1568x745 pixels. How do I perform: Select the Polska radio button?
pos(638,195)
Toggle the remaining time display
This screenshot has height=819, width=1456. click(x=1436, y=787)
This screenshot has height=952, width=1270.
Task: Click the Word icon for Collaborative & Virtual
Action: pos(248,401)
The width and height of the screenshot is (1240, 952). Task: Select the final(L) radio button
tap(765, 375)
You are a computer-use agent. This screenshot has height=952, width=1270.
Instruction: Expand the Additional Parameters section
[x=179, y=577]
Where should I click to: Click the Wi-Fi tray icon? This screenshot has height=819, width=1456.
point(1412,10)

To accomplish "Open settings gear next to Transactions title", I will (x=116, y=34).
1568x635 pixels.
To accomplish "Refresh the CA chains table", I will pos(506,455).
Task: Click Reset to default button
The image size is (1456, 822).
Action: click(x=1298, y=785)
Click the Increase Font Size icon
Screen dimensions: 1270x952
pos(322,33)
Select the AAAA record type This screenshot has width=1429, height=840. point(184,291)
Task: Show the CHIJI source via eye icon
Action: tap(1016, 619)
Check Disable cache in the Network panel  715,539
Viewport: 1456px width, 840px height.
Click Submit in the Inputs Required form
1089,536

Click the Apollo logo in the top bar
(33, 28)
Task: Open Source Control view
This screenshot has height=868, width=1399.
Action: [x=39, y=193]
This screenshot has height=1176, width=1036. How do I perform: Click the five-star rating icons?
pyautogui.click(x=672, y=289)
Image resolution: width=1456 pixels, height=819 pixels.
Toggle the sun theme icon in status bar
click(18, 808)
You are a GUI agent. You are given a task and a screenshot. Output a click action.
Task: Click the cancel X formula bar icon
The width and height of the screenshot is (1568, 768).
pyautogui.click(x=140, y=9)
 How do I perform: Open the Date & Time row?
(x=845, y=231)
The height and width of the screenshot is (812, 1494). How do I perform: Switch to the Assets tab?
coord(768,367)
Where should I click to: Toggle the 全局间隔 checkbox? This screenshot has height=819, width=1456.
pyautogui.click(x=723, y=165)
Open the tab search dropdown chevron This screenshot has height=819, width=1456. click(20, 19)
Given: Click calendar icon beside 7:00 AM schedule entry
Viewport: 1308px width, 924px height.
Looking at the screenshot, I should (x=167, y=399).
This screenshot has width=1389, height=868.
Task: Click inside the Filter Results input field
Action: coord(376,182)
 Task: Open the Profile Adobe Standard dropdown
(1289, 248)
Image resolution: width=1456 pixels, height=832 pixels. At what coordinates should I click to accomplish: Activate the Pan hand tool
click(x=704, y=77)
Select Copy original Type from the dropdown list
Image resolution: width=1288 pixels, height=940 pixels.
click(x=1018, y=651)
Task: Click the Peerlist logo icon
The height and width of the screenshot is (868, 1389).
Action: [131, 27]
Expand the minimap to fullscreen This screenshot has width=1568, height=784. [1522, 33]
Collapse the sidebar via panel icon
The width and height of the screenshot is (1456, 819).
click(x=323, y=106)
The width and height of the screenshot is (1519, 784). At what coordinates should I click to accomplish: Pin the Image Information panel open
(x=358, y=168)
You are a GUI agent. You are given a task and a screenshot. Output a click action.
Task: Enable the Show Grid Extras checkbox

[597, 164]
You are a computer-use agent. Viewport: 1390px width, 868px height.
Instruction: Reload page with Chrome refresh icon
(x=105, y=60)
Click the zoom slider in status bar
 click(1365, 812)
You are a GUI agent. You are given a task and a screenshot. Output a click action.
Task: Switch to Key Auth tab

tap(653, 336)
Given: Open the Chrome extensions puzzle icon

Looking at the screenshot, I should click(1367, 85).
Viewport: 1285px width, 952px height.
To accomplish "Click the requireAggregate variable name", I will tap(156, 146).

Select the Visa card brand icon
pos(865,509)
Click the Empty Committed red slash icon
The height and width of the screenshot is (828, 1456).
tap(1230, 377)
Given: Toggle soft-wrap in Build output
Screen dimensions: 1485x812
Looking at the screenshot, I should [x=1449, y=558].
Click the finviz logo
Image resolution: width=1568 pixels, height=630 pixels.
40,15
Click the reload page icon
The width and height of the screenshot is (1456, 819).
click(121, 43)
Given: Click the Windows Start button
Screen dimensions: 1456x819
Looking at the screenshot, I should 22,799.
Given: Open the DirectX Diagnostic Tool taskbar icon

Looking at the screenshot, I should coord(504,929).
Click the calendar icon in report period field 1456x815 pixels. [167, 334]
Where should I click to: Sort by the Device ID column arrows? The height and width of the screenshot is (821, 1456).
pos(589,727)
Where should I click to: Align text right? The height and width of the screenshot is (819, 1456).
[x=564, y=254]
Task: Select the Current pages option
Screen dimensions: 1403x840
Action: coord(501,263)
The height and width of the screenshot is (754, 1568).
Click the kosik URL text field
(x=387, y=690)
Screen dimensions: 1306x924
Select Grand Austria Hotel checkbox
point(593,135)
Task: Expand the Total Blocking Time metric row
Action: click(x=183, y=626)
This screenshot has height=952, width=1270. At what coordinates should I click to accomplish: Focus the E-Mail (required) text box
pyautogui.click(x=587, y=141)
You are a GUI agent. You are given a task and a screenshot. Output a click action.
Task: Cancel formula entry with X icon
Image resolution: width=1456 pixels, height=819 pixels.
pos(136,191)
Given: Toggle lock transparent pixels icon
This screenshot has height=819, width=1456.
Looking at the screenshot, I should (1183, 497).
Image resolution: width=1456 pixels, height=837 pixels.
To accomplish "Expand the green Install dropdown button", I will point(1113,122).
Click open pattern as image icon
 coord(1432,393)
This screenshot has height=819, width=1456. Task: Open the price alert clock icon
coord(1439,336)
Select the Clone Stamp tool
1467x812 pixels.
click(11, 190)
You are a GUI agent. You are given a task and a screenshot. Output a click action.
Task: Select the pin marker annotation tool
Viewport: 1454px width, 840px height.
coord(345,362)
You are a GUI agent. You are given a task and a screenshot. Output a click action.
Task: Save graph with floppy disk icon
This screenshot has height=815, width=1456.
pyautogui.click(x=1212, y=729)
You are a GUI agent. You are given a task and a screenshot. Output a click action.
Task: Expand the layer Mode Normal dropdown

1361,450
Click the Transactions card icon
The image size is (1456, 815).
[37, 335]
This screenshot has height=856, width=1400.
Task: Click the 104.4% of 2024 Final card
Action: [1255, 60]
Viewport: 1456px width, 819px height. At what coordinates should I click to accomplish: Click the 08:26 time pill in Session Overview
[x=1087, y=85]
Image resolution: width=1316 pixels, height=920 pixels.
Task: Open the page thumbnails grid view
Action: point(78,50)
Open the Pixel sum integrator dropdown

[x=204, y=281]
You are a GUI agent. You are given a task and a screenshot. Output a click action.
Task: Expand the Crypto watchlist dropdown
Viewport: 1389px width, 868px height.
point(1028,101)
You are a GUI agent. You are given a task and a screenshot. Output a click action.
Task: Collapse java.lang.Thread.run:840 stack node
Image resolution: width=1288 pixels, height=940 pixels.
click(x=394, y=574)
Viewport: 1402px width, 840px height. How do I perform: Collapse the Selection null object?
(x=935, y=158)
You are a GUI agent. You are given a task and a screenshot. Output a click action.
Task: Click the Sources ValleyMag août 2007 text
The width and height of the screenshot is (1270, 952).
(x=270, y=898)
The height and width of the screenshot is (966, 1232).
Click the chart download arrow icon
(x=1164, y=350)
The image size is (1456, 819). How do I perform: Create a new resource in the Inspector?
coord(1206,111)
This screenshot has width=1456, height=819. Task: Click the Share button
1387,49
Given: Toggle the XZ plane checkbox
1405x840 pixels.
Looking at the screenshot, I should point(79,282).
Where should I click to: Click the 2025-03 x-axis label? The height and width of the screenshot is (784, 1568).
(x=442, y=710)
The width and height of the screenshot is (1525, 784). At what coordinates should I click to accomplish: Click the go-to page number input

> **Activity**: Each line of the records should be repeated exactly as it stands.

> **Written response**:
1568x745 pixels. How do I perform: Select the Polska radio button?
pos(638,195)
Toggle the remaining time display
This screenshot has height=819, width=1456. click(x=1436, y=787)
This screenshot has height=952, width=1270.
Task: Click the Word icon for Collaborative & Virtual
Action: pos(248,401)
The width and height of the screenshot is (1240, 952). Task: Select the final(L) radio button
tap(765, 375)
You are a computer-use agent. This screenshot has height=952, width=1270.
Instruction: Expand the Additional Parameters section
[x=179, y=577]
Where should I click to: Click the Wi-Fi tray icon? This screenshot has height=819, width=1456.
point(1412,10)

To accomplish "Open settings gear next to Transactions title", I will (x=116, y=34).
1568x635 pixels.
To accomplish "Refresh the CA chains table", I will pos(506,455).
Task: Click Reset to default button
The image size is (1456, 822).
Action: click(x=1298, y=785)
Click the Increase Font Size icon
Screen dimensions: 1270x952
pos(322,33)
Select the AAAA record type This screenshot has width=1429, height=840. point(184,291)
Task: Show the CHIJI source via eye icon
Action: tap(1016, 619)
Check Disable cache in the Network panel  715,539
Viewport: 1456px width, 840px height.
Click Submit in the Inputs Required form
1089,536

Click the Apollo logo in the top bar
(33, 28)
Task: Open Source Control view
This screenshot has height=868, width=1399.
Action: [x=39, y=193]
This screenshot has height=1176, width=1036. How do I perform: Click the five-star rating icons?
pyautogui.click(x=672, y=289)
Image resolution: width=1456 pixels, height=819 pixels.
Toggle the sun theme icon in status bar
click(18, 808)
You are a GUI agent. You are given a task and a screenshot. Output a click action.
Task: Click the cancel X formula bar icon
The width and height of the screenshot is (1568, 768).
pyautogui.click(x=140, y=9)
 How do I perform: Open the Date & Time row?
(x=845, y=231)
The height and width of the screenshot is (812, 1494). How do I perform: Switch to the Assets tab?
coord(768,367)
Where should I click to: Toggle the 全局间隔 checkbox? This screenshot has height=819, width=1456.
pyautogui.click(x=723, y=165)
Open the tab search dropdown chevron This screenshot has height=819, width=1456. click(20, 19)
Given: Click calendar icon beside 7:00 AM schedule entry
Viewport: 1308px width, 924px height.
Looking at the screenshot, I should (x=167, y=399).
This screenshot has width=1389, height=868.
Task: Click inside the Filter Results input field
Action: coord(376,182)
 Task: Open the Profile Adobe Standard dropdown
(1289, 248)
Image resolution: width=1456 pixels, height=832 pixels. At what coordinates should I click to accomplish: Activate the Pan hand tool
click(x=704, y=77)
Select Copy original Type from the dropdown list
Image resolution: width=1288 pixels, height=940 pixels.
click(x=1018, y=651)
Task: Click the Peerlist logo icon
The height and width of the screenshot is (868, 1389).
Action: [131, 27]
Expand the minimap to fullscreen This screenshot has width=1568, height=784. [1522, 33]
Collapse the sidebar via panel icon
The width and height of the screenshot is (1456, 819).
click(x=323, y=106)
The width and height of the screenshot is (1519, 784). At what coordinates should I click to accomplish: Pin the Image Information panel open
(x=358, y=168)
You are a GUI agent. You are given a task and a screenshot. Output a click action.
Task: Enable the Show Grid Extras checkbox

[597, 164]
You are a computer-use agent. Viewport: 1390px width, 868px height.
Instruction: Reload page with Chrome refresh icon
(x=105, y=60)
Click the zoom slider in status bar
 click(1365, 812)
You are a GUI agent. You are given a task and a screenshot. Output a click action.
Task: Switch to Key Auth tab

tap(653, 336)
Given: Open the Chrome extensions puzzle icon

Looking at the screenshot, I should click(1367, 85).
Viewport: 1285px width, 952px height.
To accomplish "Click the requireAggregate variable name", I will tap(156, 146).

Select the Visa card brand icon
pos(865,509)
Click the Empty Committed red slash icon
The height and width of the screenshot is (828, 1456).
tap(1230, 377)
Given: Toggle soft-wrap in Build output
Screen dimensions: 1485x812
Looking at the screenshot, I should [x=1449, y=558].
Click the finviz logo
Image resolution: width=1568 pixels, height=630 pixels.
40,15
Click the reload page icon
The width and height of the screenshot is (1456, 819).
click(121, 43)
Given: Click the Windows Start button
Screen dimensions: 1456x819
Looking at the screenshot, I should 22,799.
Given: Open the DirectX Diagnostic Tool taskbar icon

Looking at the screenshot, I should coord(504,929).
Click the calendar icon in report period field 1456x815 pixels. [167, 334]
Where should I click to: Sort by the Device ID column arrows? The height and width of the screenshot is (821, 1456).
pos(589,727)
Where should I click to: Align text right? The height and width of the screenshot is (819, 1456).
[x=564, y=254]
Task: Select the Current pages option
Screen dimensions: 1403x840
Action: coord(501,263)
The height and width of the screenshot is (754, 1568).
Click the kosik URL text field
(x=387, y=690)
Screen dimensions: 1306x924
Select Grand Austria Hotel checkbox
point(593,135)
Task: Expand the Total Blocking Time metric row
Action: click(x=183, y=626)
This screenshot has height=952, width=1270. At what coordinates should I click to accomplish: Focus the E-Mail (required) text box
pyautogui.click(x=587, y=141)
You are a GUI agent. You are given a task and a screenshot. Output a click action.
Task: Cancel formula entry with X icon
Image resolution: width=1456 pixels, height=819 pixels.
pos(136,191)
Given: Toggle lock transparent pixels icon
This screenshot has height=819, width=1456.
Looking at the screenshot, I should (1183, 497).
Image resolution: width=1456 pixels, height=837 pixels.
To accomplish "Expand the green Install dropdown button", I will point(1113,122).
Click open pattern as image icon
 coord(1432,393)
This screenshot has height=819, width=1456. Task: Open the price alert clock icon
coord(1439,336)
Select the Clone Stamp tool
1467x812 pixels.
click(11, 190)
You are a GUI agent. You are given a task and a screenshot. Output a click action.
Task: Select the pin marker annotation tool
Viewport: 1454px width, 840px height.
coord(345,362)
You are a GUI agent. You are given a task and a screenshot. Output a click action.
Task: Save graph with floppy disk icon
This screenshot has height=815, width=1456.
pyautogui.click(x=1212, y=729)
You are a GUI agent. You are given a task and a screenshot. Output a click action.
Task: Expand the layer Mode Normal dropdown

1361,450
Click the Transactions card icon
The image size is (1456, 815).
[37, 335]
This screenshot has height=856, width=1400.
Task: Click the 104.4% of 2024 Final card
Action: [1255, 60]
Viewport: 1456px width, 819px height. At what coordinates should I click to accomplish: Click the 08:26 time pill in Session Overview
[x=1087, y=85]
Image resolution: width=1316 pixels, height=920 pixels.
Task: Open the page thumbnails grid view
Action: point(78,50)
Open the Pixel sum integrator dropdown

[x=204, y=281]
You are a GUI agent. You are given a task and a screenshot. Output a click action.
Task: Expand the Crypto watchlist dropdown
Viewport: 1389px width, 868px height.
point(1028,101)
You are a GUI agent. You are given a task and a screenshot. Output a click action.
Task: Collapse java.lang.Thread.run:840 stack node
Image resolution: width=1288 pixels, height=940 pixels.
click(x=394, y=574)
Viewport: 1402px width, 840px height. How do I perform: Collapse the Selection null object?
(x=935, y=158)
You are a GUI agent. You are given a task and a screenshot. Output a click action.
Task: Click the Sources ValleyMag août 2007 text
The width and height of the screenshot is (1270, 952).
(x=270, y=898)
The height and width of the screenshot is (966, 1232).
Click the chart download arrow icon
(x=1164, y=350)
The image size is (1456, 819). How do I perform: Create a new resource in the Inspector?
coord(1206,111)
This screenshot has width=1456, height=819. Task: Click the Share button
1387,49
Given: Toggle the XZ plane checkbox
1405x840 pixels.
Looking at the screenshot, I should point(79,282).
Where should I click to: Click the 2025-03 x-axis label? The height and width of the screenshot is (784, 1568).
(x=442, y=710)
The width and height of the screenshot is (1525, 784). At what coordinates should I click to accomplish: Click the go-to page number input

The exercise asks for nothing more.